Por permitir o rastreio do objeto, a montagem equatorial é a mais utilizada pelos astrofotógrafos, que necessitam de longos períodos de exposição dos objetos, que precisam se manter imóveis durante a foto.


Tremidas
De nada adianta você ter um belo telescópio e uma excelente montagem se esta não estiver firmemente apoiada. Se o apoio não for estável você praticamente não conseguirá manter o objeto imóvel e até mesmo pequenos sopros de brisa leve farão todo o Sistema Solar sacudir frente aos seus olhos!


Telescópio Refrator
Esse tipo de telescópio é composto de um tubo longo, onde na extremidade principal está montado um conjunto de lentes, chamado objetiva. Como dito, esse tubo tem aproximadamente 1 metro de comprimento por 100 milímetros de diâmetro, e se mantém apoiado sobre uma das montagens descritas acima. Os modernos telescópios refratores produzem excelentes imagens que possibilitam cenas mais nítidas e contrastadas e são os preferidos pelos astrônomos para observações da Lua e dos planetas. Os refratores também sofrem menos os efeitos atmosféricos que atingem os refletores, como por exemplo, a condensação do ar no interior do instrumento. Eles também exigem menos manutenção que os refletores.



Mas nem tudo são flores e toda essa qualidade tem seu preço, tornando os telescópios refratores muito mais caros que os refletores se considerarmos a mesma abertura.

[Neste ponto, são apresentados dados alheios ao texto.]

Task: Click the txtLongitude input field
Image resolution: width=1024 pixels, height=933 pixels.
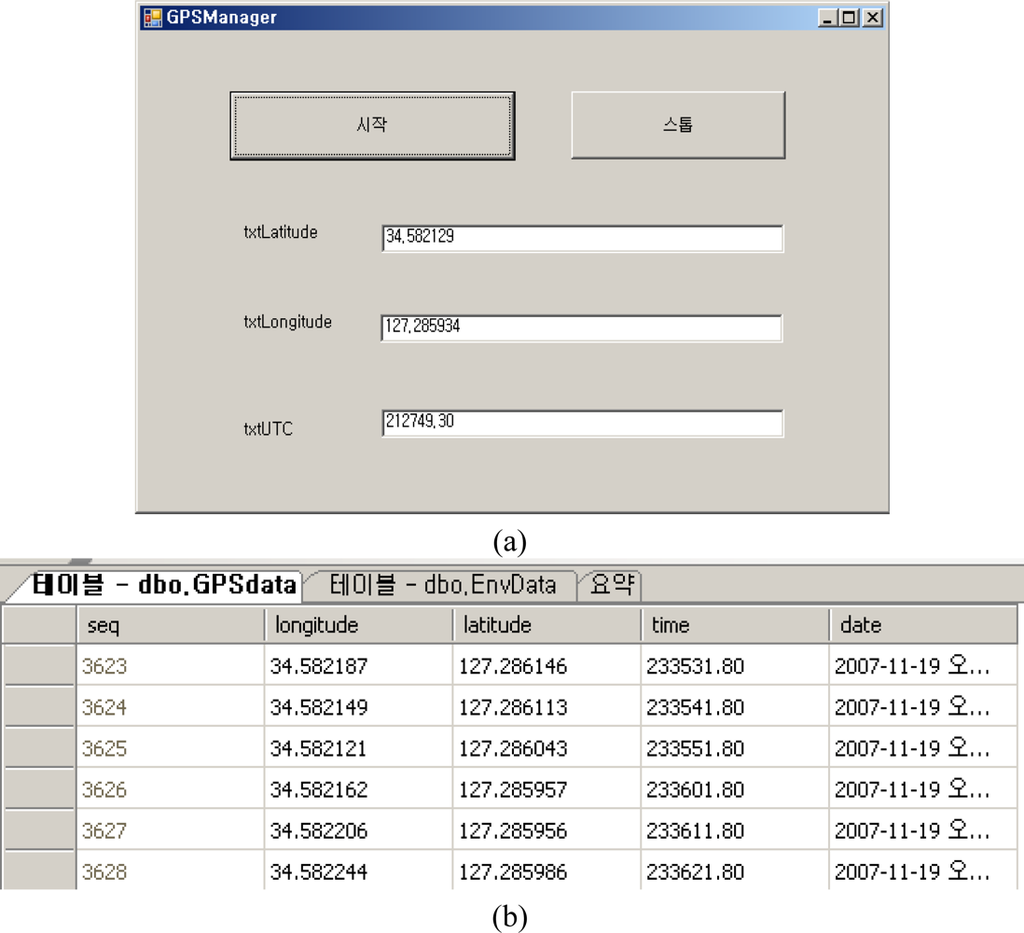Action: [581, 328]
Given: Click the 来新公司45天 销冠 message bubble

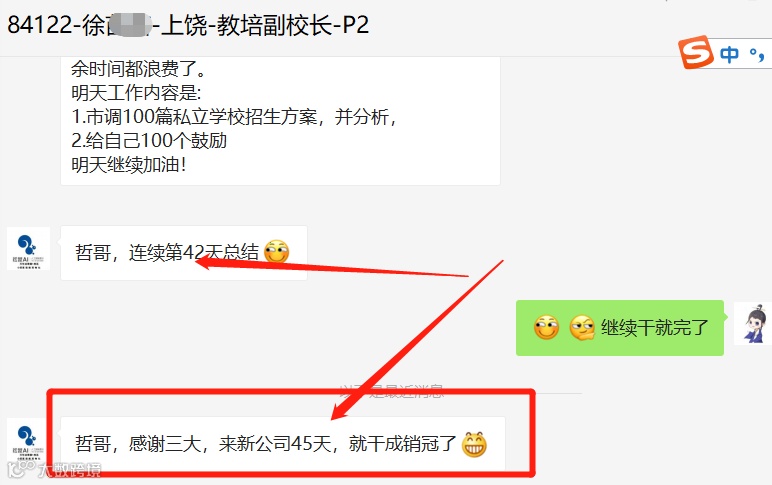Looking at the screenshot, I should point(283,444).

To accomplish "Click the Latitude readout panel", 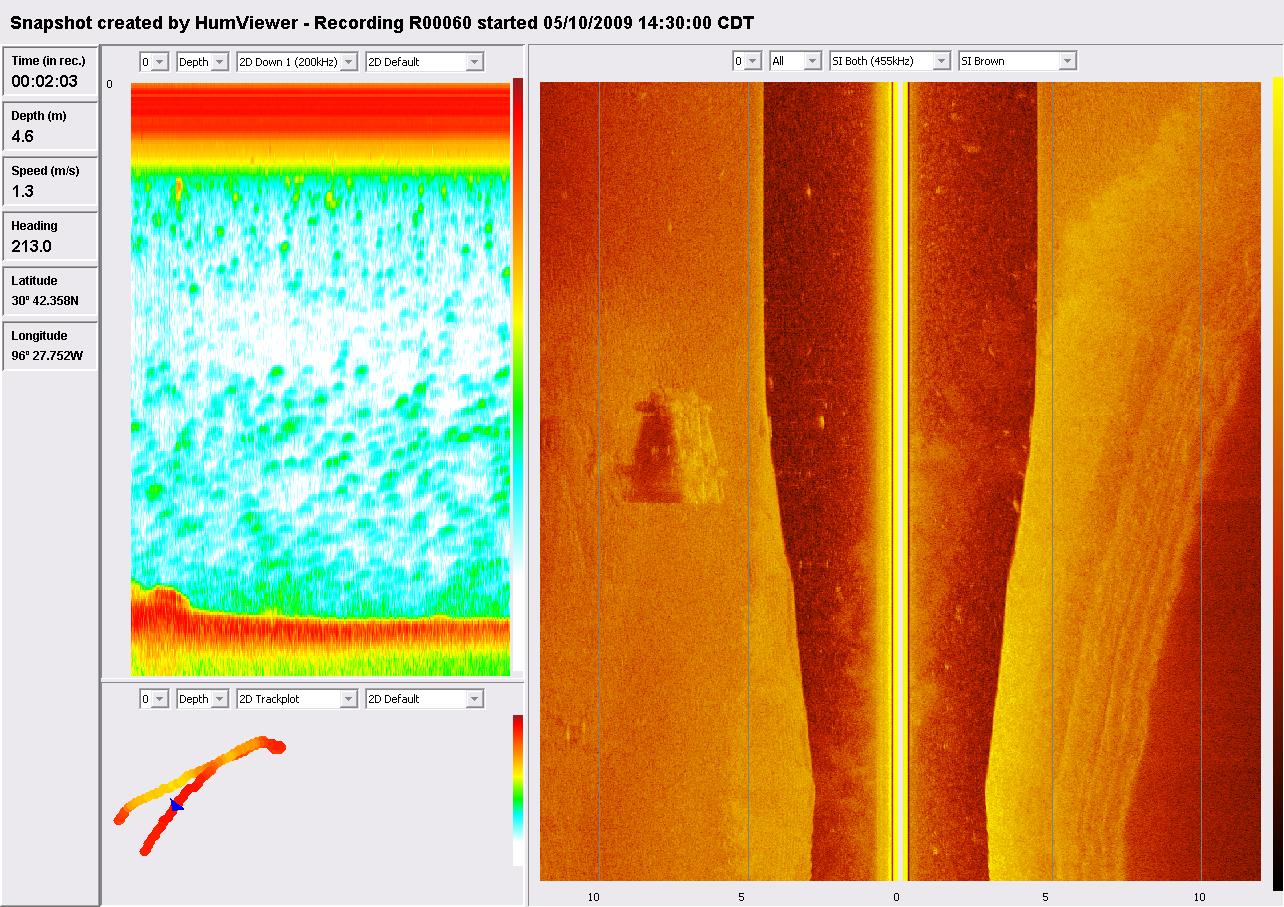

Refratores de grande porte podem custar vários milhares de dólares e mesmo assim ainda serão considerados de pequeno porte. Grandes objetos como constelações e galáxias se tornam difíceis de serem observados, uma vez que a grande distância focal do instrumento restringe o campo de visão celeste. Além disso, o tubo alongado desse tipo de instrumento exige uma montagem extremamente rígida, caso contrário as observações poderão ser tremidas, como explicado acima.


Telescópio Refletor
Ao contrário do modelo refrator, os refletores usam um espelho ao invés de lente como elemento principal. O modelo mais comum é o popularmente conhecido "Newtoniano" que utiliza um espelho côncavo montado no fundo do tubo do telescópio. Outro espelho, chamado "secundário" direciona a luz captada pelo espelho principal em direção à ocular. Esses modelos permitem grandes aberturas e quando bem construídos produzem excelentes imagens.



Grandes telescópios refletores apoiados sobre montagens dobsonianas são muito populares entre os observadores. Modelos entre 114 mm e 200 mm são bastante comuns, tanto em montagens equatoriais como dobsonianas e são uma das melhores opções de escolha para os iniciantes.


Manutenção
Diferente dos telescópios refratores, os newtonianos requerem manutenção eventual em seu conjunto de espelhos e visam um alinhamento do eixo ótico. Esse processo se chama colimação e leva alguns minutos para ser concluído e normalmente está descrito nos manuais que acompanham os instrumentos. Telescópios de boa procedência permanecem muito tempo sem precisar de colimação, mas vez por outra o alinhamento deve ser checado.

O tubo dos telescópios refletores é normalmente aberto, deixando o espelho principal exposto ao ar e umidade. Como recomendação proteja sempre o telescópio com um saco plástico quando não estiver em uso, pois a poeira poderá se acumular na superfície do espelho, que precisará ser limpo com cuidado.